Nasional

Hikmahanto: Sikap Justin Trudeau Menolak Putin Sangat Disayangkan

Oleh : very - Sabtu, 02/04/2022 10:07 WIB

Hikmahanto Juwana, Guru Besar Hukum Internasional UI dan Rektor Universitas Jenderal A. Yani. (Foto: Pikiran Rakyat)

Jakarta, INDONEWS.ID --- Perdana Menteri Kanada, Justin Trudeau, telah menyampaikan secara langsung kepada Presiden Joko Widodo sebagai Presiden G20 terkait penolakan kehadiran Presiden Rusia dalam KTT G20 di Bali.

Penolakan ini senada dengan PM Australia Scott Morrison. Sementara Presiden AS meminta Indonesia untuk mempertimbangkan kehadiran Putin tanpa secara tegas menolak untuk hadir atau tidak bila Presiden Putin hadir.

Guru Besar Hukum Internasional Universitas Indonesia, Hikmahanto Juwana mengatakan sikap Trudeau, Morrison maupun Joe Biden seolah telah menghukum Indonesia karena menjalankan prinsip sebagai tuan rumah yang baik. Sikap ini kemungkinan akan diikuti oleh Inggris, Jerman juga Uni Eropa.

| INFORMASI YANG DIBERIKAN |
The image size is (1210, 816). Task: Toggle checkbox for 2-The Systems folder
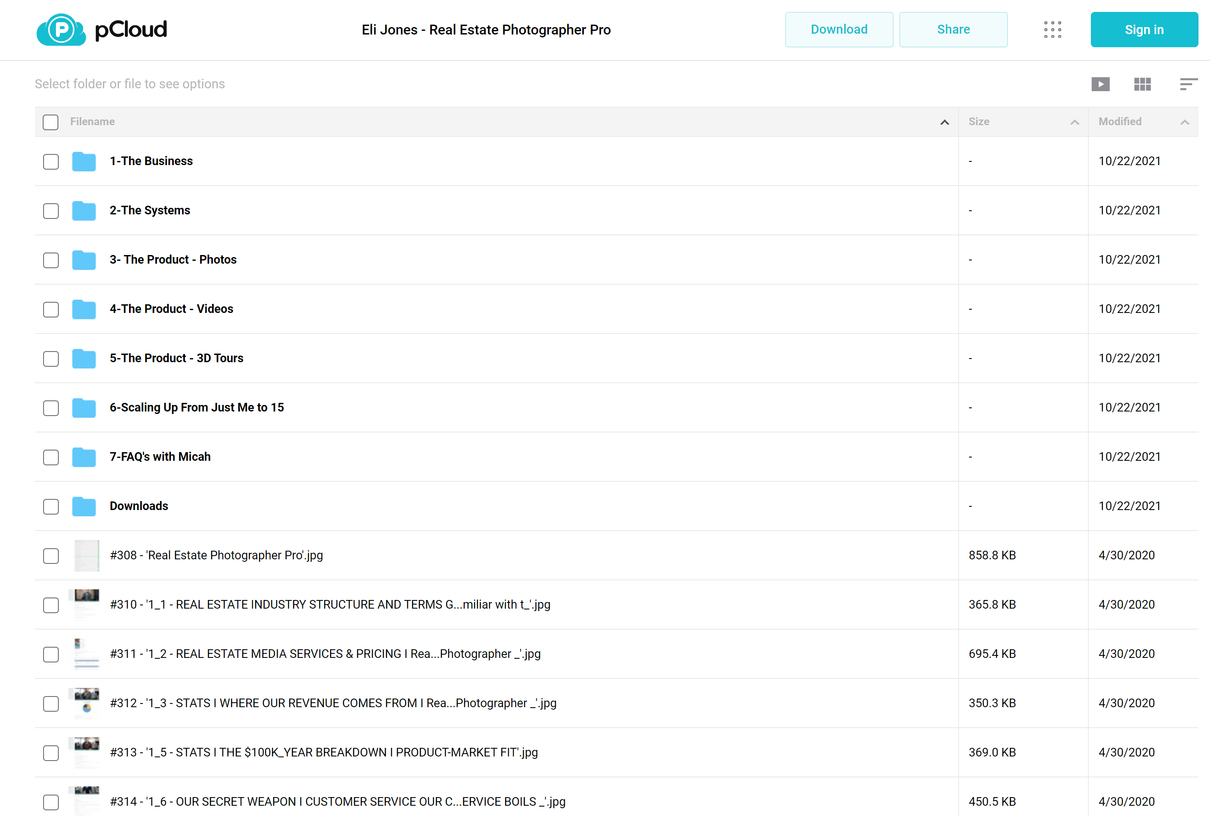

| TUGAS ANDA |
Mohon tuliskan ulang bagian berita tentang penolakan Trudeau terhadap Putin, mulai dari "Hikmahanto Juwana, Guru" dan berakhir pada "Presiden Putin hadir.", tanpa mengubah satu kata pun. Baris-baris di atas tidak perlu dipakai.

| JAWABAN TERTULIS |
Hikmahanto Juwana, Guru Besar Hukum Internasional UI dan Rektor Universitas Jenderal A. Yani. (Foto: Pikiran Rakyat)

Jakarta, INDONEWS.ID --- Perdana Menteri Kanada, Justin Trudeau, telah menyampaikan secara langsung kepada Presiden Joko Widodo sebagai Presiden G20 terkait penolakan kehadiran Presiden Rusia dalam KTT G20 di Bali.

Penolakan ini senada dengan PM Australia Scott Morrison. Sementara Presiden AS meminta Indonesia untuk mempertimbangkan kehadiran Putin tanpa secara tegas menolak untuk hadir atau tidak bila Presiden Putin hadir.